Ombudsman Recognizes Immigrant and Non-Immigrant Employees Should Have Standing, No Guidance From USCIS
The Office of Citizenship and Immigration Services Ombudsman (the “Ombudsman”) presented their 2016 annual report yesterday. Our office aims to highlight one unsettled issue regarding the rights of the employee to have standing as the beneficiary in the I-140 and H-1B petitions. We have received numerous inquiries from beneficiary employees regarding their rights and their lack of information about their own cases. At this time, unfortunately, we must continue to reluctantly turn them away by stating that they have to communicate their issues with their employer.
USCIS must be made aware that deciding whether the employees have standing in their own cases is a pressing issue and must move forward on providing guidance to the stakeholders.
In the event that the petitioner-employers fail to cooperate with the beneficiaries in providing notices or answering the Requests for Evidence (RFEs), then the beneficiaries are left in the dark about their immigrant statuses. Without this information, beneficiary-employees would be unable to make informed decisions about their lives. Decisions that U.S. Citizens take for granted, such as where to move to next month, do I need to go to another country, where would my children go to school, would be on hold for them.
While the Ombudsman is aware of this issue, USCIS still has not moved forward in determining how immigration attorneys can advocate for beneficiary-employees when their employers are refusing to cooperate.
Legal Support For Employee’s Rights
The America Competitiveness in the Twenty-First Century, S. 2045 Act (AC21) and The White House Report, Modernization and Streamlining Our Legal Immigration System For the Twenty-First Century, published July 2015 (the Modernization Report) both support the idea of providing the beneficiary-employees with the right to receive notices directly from, and to respond directly to, USCIS.
AC21, Section 106(c), specifies that an “alien has the right to receive a notice of action on an I-140 once an accompanying adjustment of status has been pending for 180 days or more.
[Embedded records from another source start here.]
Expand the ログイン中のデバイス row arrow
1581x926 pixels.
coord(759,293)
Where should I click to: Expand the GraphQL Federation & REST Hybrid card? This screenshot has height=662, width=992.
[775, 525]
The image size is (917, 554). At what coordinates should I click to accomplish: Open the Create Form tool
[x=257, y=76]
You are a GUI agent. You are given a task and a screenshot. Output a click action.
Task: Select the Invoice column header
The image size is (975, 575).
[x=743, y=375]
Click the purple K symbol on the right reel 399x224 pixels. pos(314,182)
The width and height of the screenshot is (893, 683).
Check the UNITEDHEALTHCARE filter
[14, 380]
Furthermore, once this right to notice vests, an alien may provide evidence in response to a request for evidence or notice of any other adverse action on the underlying visa petition.” Additionally, even if a beneficiary changes employers, any unadjudicated adjustment of status that has been pending for at least 180 days will continue to be the basis for permanent residence. The AILA-USCIS Benefits Liaison Committee Memorandum, published March 18, 2004, explains that “so long as the initial petition was bona fide and
non-frivolous, no further inquiry may be had regarding the employer’s ongoing ability to pay or
The Modernization Report states that “[w]hile waiting for these immigrant visas, many nonimmigrant workers may be effectively prevented from changing jobs or receiving promotions, thus hindering natural career progression and the ability to make other long-term life plans. This stagnancy for years on end not only negatively impacts the beneficiary’s economic stability, but also impacts the economic growth of local communities and our nation.” Thus, allowing the employees more power in their own immigration processes would allow more employee mobility, which would lead to increases in this country’s economic growth.
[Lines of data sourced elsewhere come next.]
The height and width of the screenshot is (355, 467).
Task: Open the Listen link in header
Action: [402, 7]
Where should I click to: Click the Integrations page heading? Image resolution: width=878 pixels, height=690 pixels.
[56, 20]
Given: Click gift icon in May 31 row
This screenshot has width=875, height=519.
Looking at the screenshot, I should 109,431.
As such, both the AC21 and the Modernization Report recognizes that employer-employee relationships may breakdown during the time that it takes for USCIS to adjudicate the I-140 and the adjustment of status. Furthermore, to prevent the employee from working on his/her own case or to prevent him/her from searching for another employer without jeopardizing his/her immigration status is to keep him from the simple liberties that U.S. Citizens often take for granted, the freedom of employment mobility, the freedom to determine what happens to their lives and the lives of their families.
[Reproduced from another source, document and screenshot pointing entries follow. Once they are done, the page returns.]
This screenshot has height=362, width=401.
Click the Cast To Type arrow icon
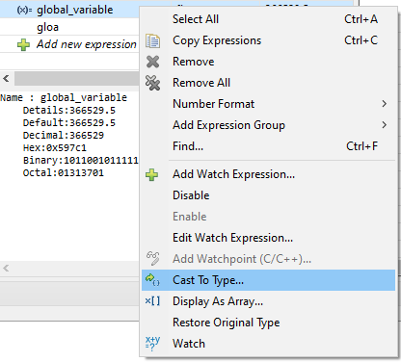point(152,280)
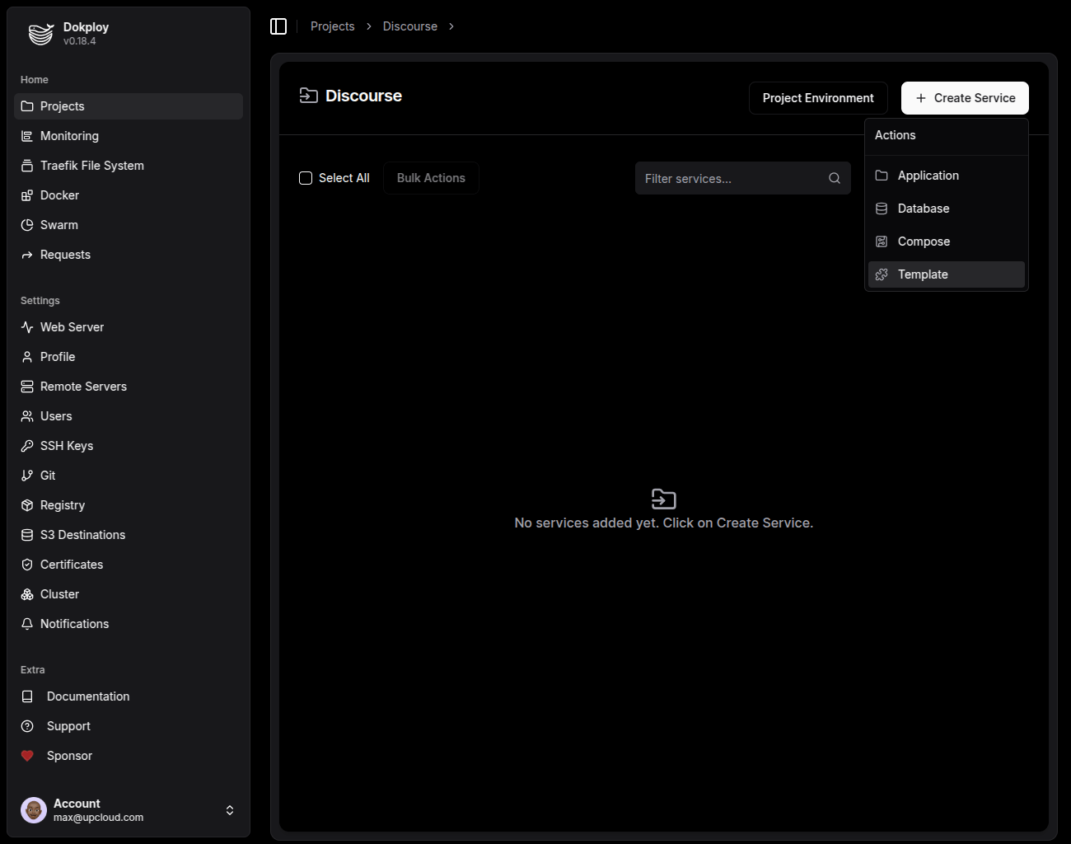
Task: Select Git in the Settings sidebar
Action: coord(47,475)
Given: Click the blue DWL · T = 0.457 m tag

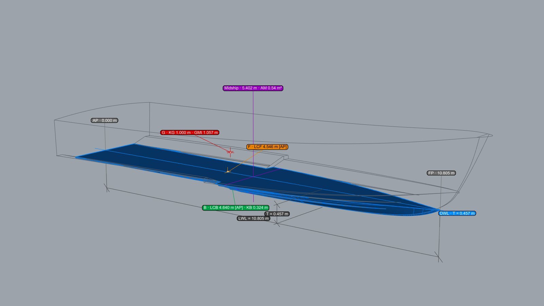Looking at the screenshot, I should [x=457, y=214].
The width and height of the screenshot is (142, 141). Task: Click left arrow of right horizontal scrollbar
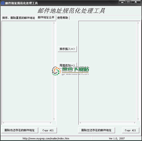click(x=80, y=123)
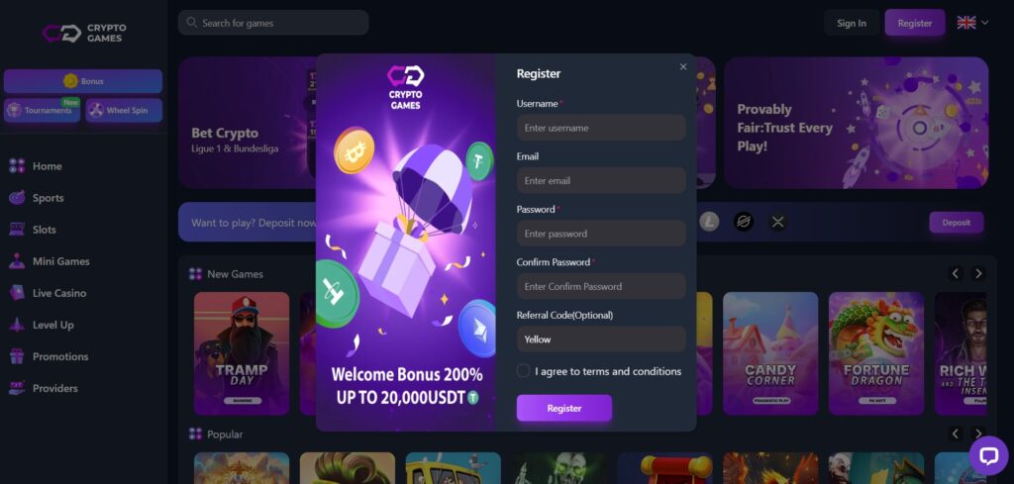Open the live chat support bubble
The height and width of the screenshot is (484, 1014).
click(988, 455)
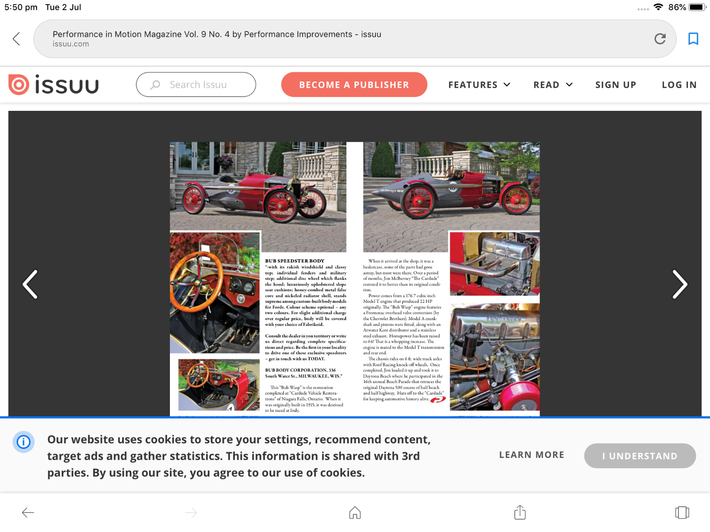Click the issuu logo
This screenshot has width=710, height=532.
(x=54, y=85)
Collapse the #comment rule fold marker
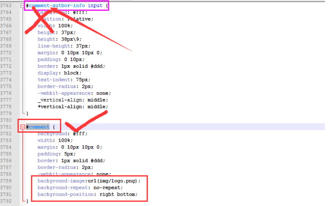This screenshot has height=206, width=333. click(x=22, y=127)
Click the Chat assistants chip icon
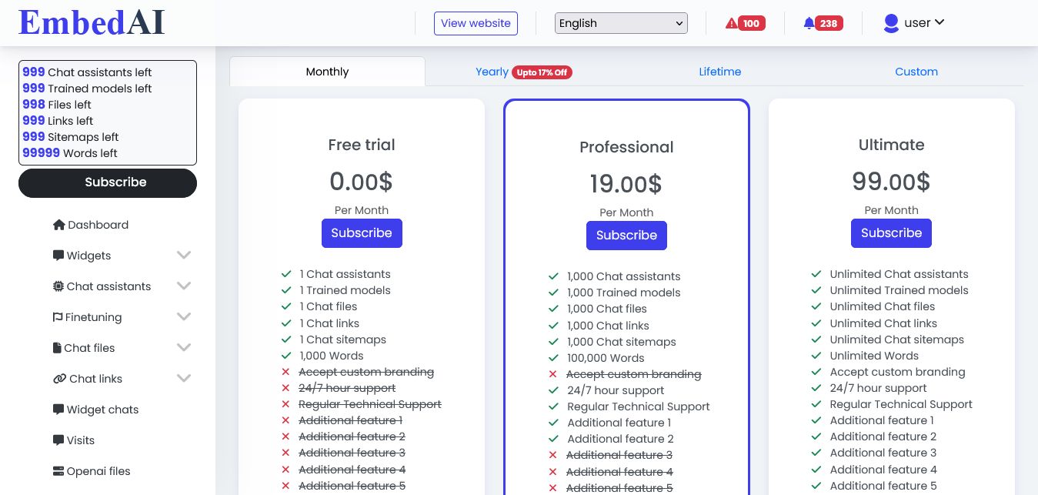1038x495 pixels. point(58,286)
Our immigration law office continuously receives inquiries from employees regarding what they should do when their employer-employee relationship breaks down and they want to find another job. There is currently no progress towards allowing them to independently get notices, talk to USCIS regarding their petitions, or answer their RFE’s, We join the Ombudsman in urging USCIS to move towards allowing the employees themselves to take action for their cases and to give the employees a voice.